**The problem**
Scan the data and please report how many lines include the word "pixels". Leave out everything but the number.

**Dataset excerpts**
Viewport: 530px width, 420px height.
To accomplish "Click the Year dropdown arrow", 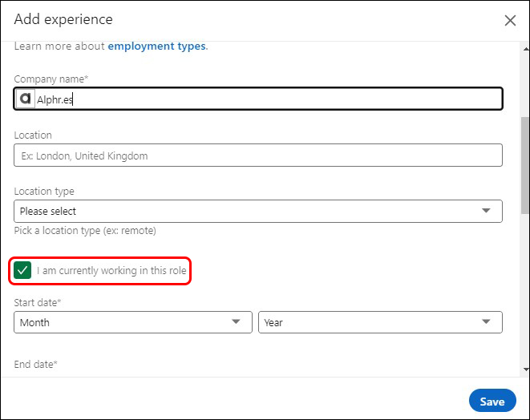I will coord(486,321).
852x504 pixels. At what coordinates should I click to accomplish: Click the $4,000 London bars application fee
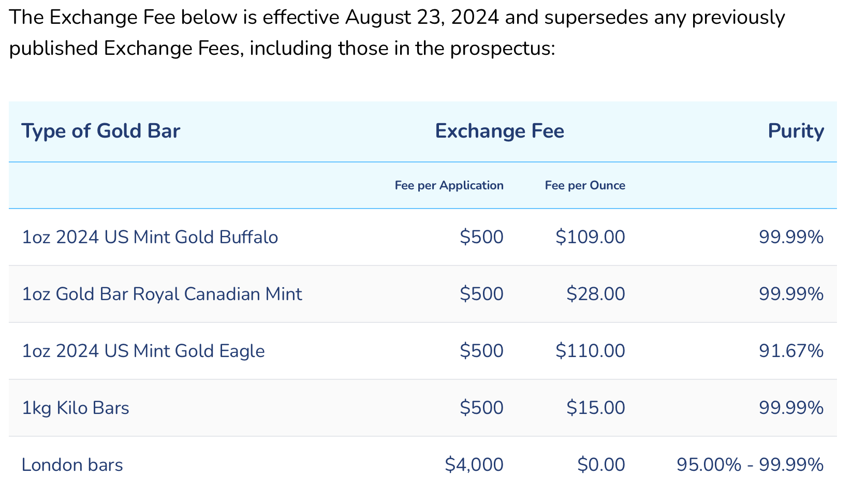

---

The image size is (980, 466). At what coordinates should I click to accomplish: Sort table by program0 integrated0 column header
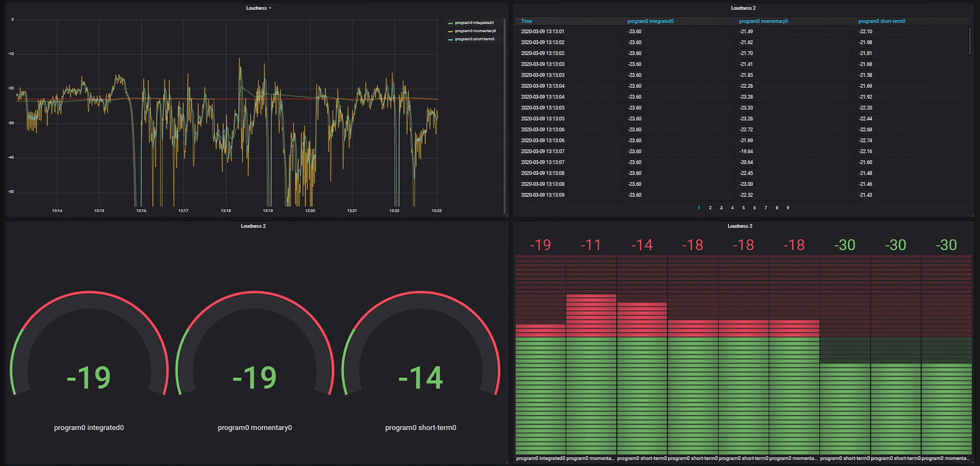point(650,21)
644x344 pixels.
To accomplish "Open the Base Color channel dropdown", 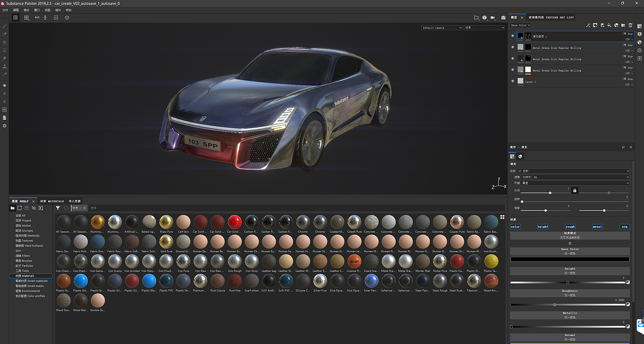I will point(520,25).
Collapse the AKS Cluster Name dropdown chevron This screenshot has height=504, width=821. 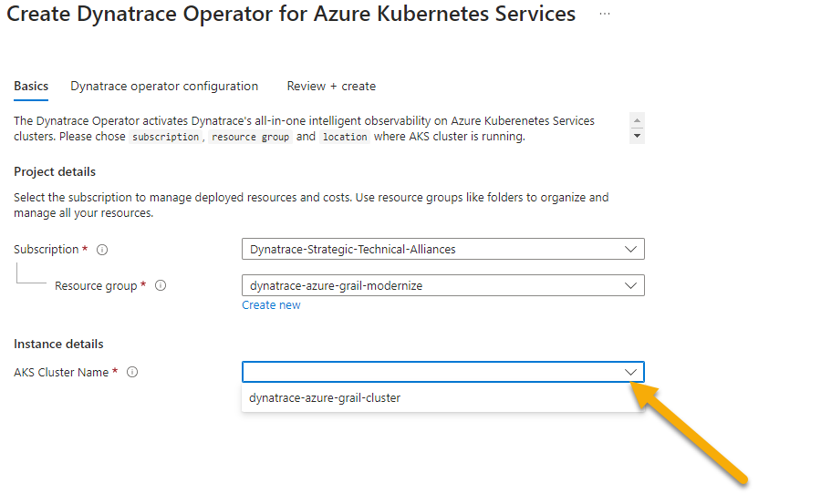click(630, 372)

...

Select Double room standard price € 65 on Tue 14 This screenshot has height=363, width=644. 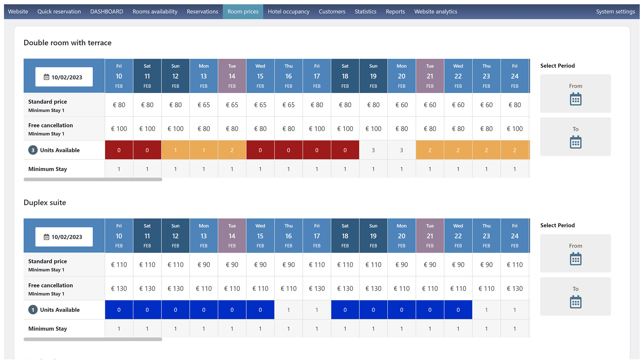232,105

**Solution below**
2